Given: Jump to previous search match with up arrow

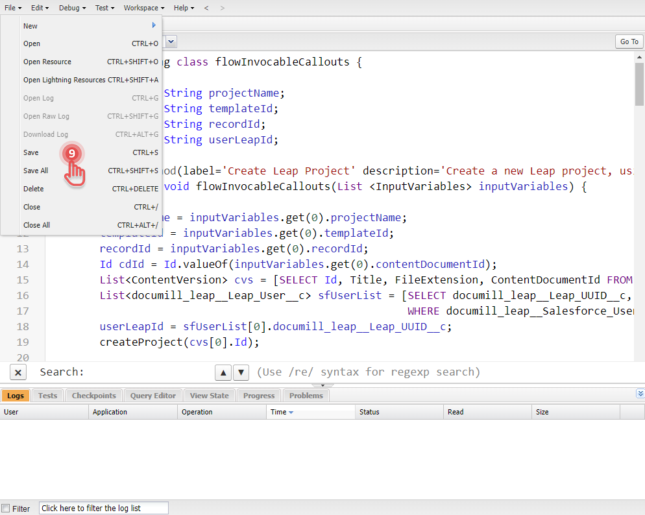Looking at the screenshot, I should pos(224,372).
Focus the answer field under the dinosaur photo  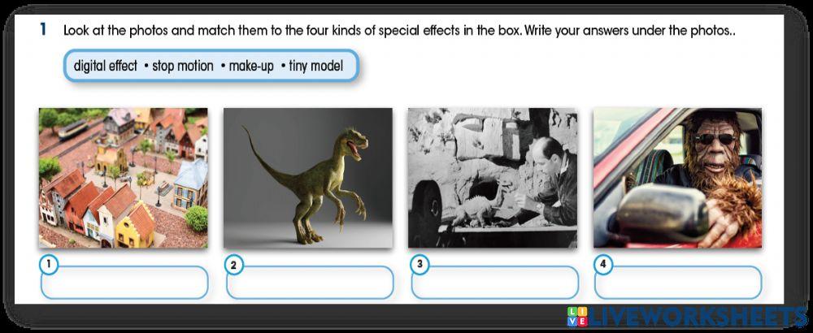tap(310, 283)
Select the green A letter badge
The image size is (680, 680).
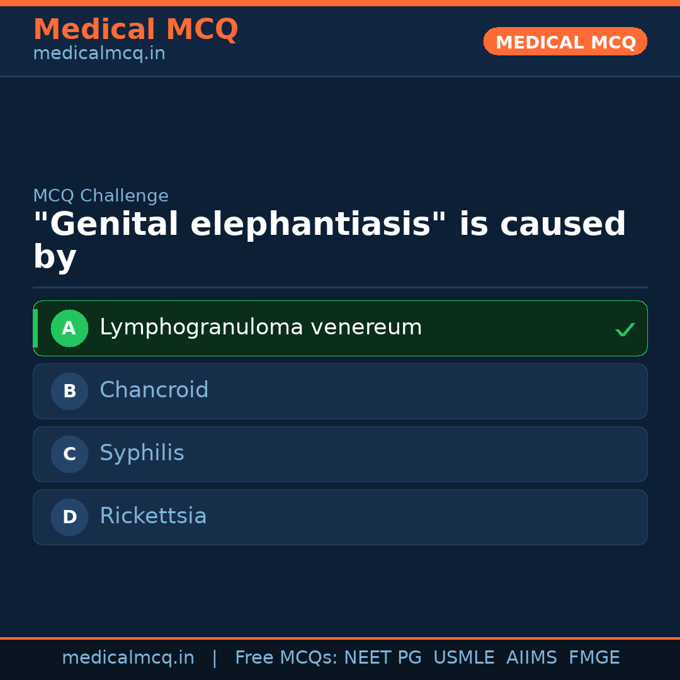pos(69,328)
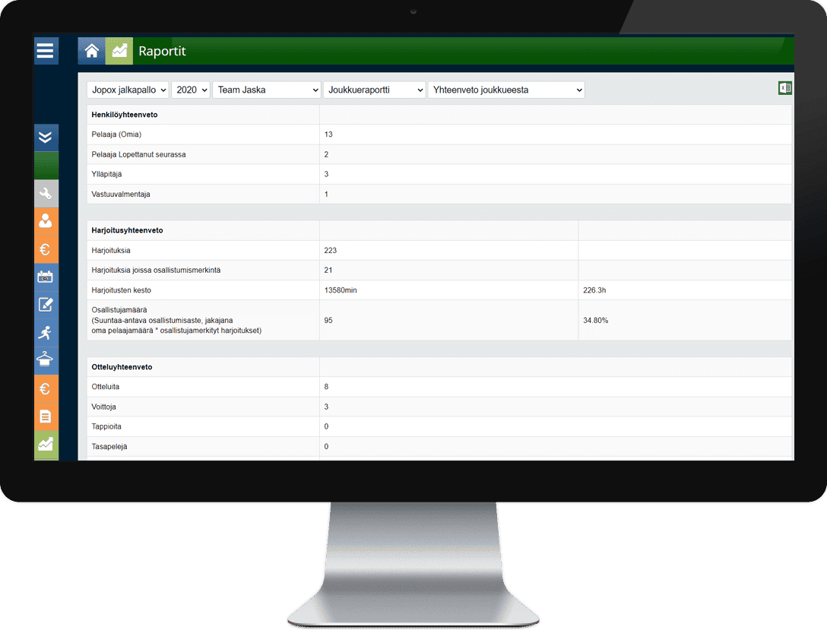Click the reports chart icon beside Raportit title
The height and width of the screenshot is (630, 827).
pyautogui.click(x=119, y=51)
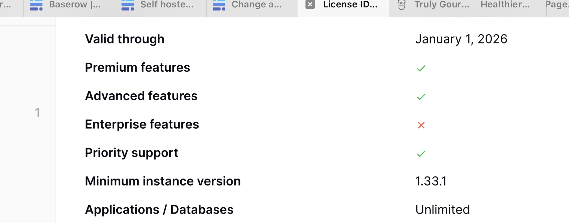The height and width of the screenshot is (223, 569).
Task: Click the Baserow logo icon on the Baserow tab
Action: tap(36, 5)
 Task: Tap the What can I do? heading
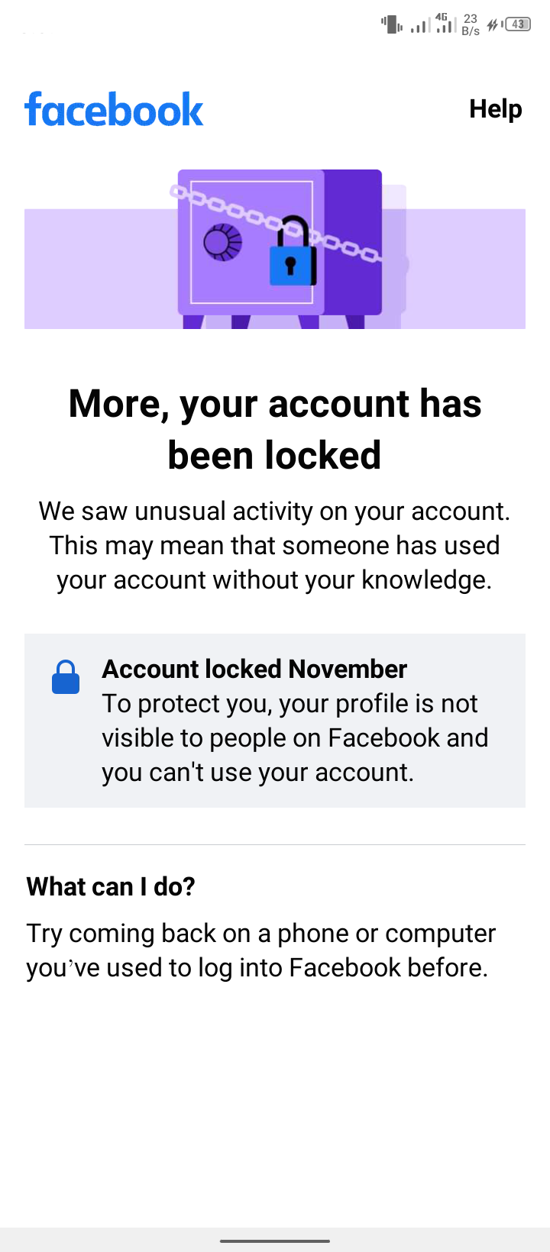tap(111, 886)
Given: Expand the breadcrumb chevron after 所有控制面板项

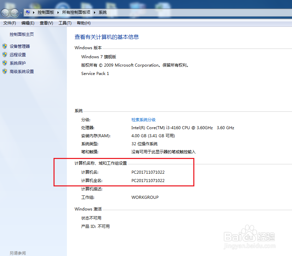Looking at the screenshot, I should [x=94, y=12].
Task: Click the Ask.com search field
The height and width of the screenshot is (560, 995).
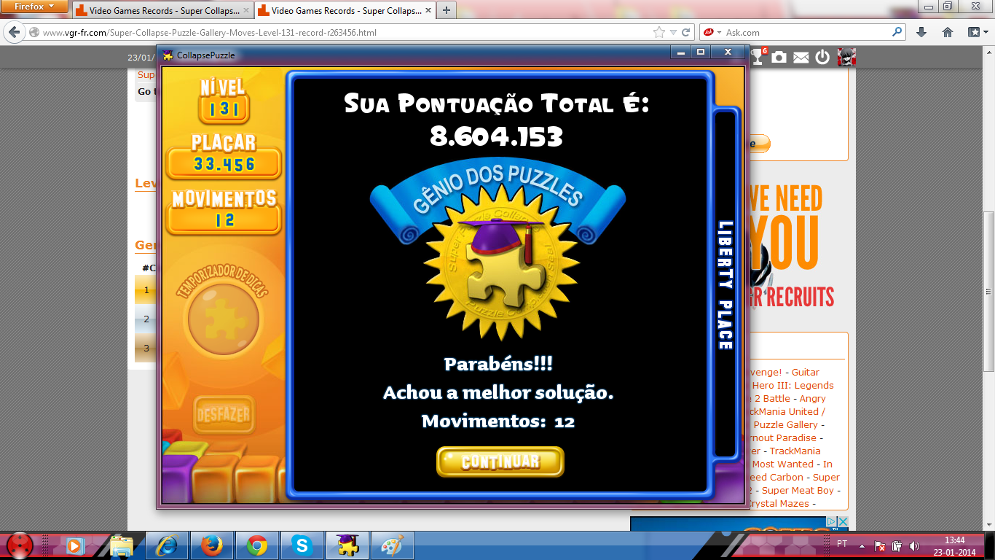Action: 805,32
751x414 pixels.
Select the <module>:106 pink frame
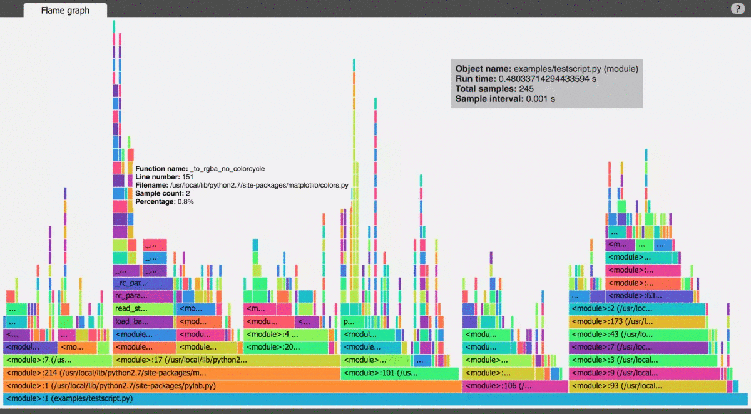click(x=514, y=386)
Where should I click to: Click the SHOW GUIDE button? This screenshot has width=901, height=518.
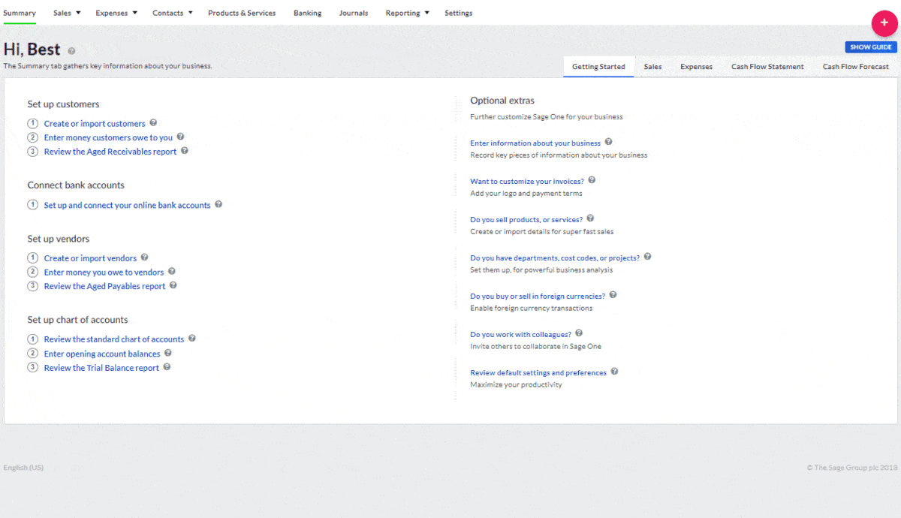(870, 47)
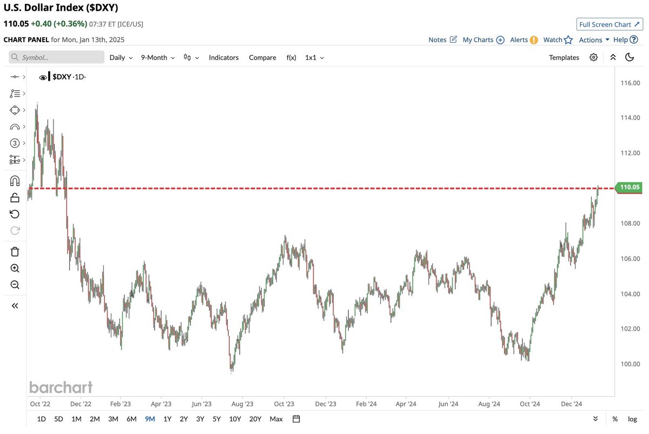This screenshot has height=434, width=649.
Task: Switch to dark mode moon icon
Action: 630,57

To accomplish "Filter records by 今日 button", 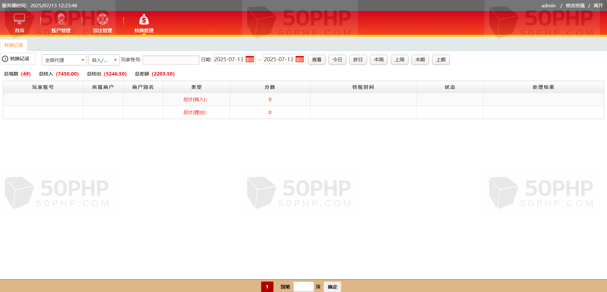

____

Omit all pictures and write out, exactly, only the lines from the line containing "Task: Tap the What can I do? heading" through the last line of the entries above.

 Task: Tap the What can I do? heading
tap(111, 886)
Given: Expand the breadcrumb chevron after 所有控制面板项

Looking at the screenshot, I should [x=94, y=12].
Task: Click the Ask.com search field
The height and width of the screenshot is (560, 995).
Action: 805,32
751x414 pixels.
Select the <module>:106 pink frame
click(x=514, y=386)
Where should I click to: Click the SHOW GUIDE button? This screenshot has width=901, height=518.
(870, 47)
This screenshot has height=434, width=649.
Task: Switch to dark mode moon icon
Action: 630,57

To accomplish "Filter records by 今日 button", 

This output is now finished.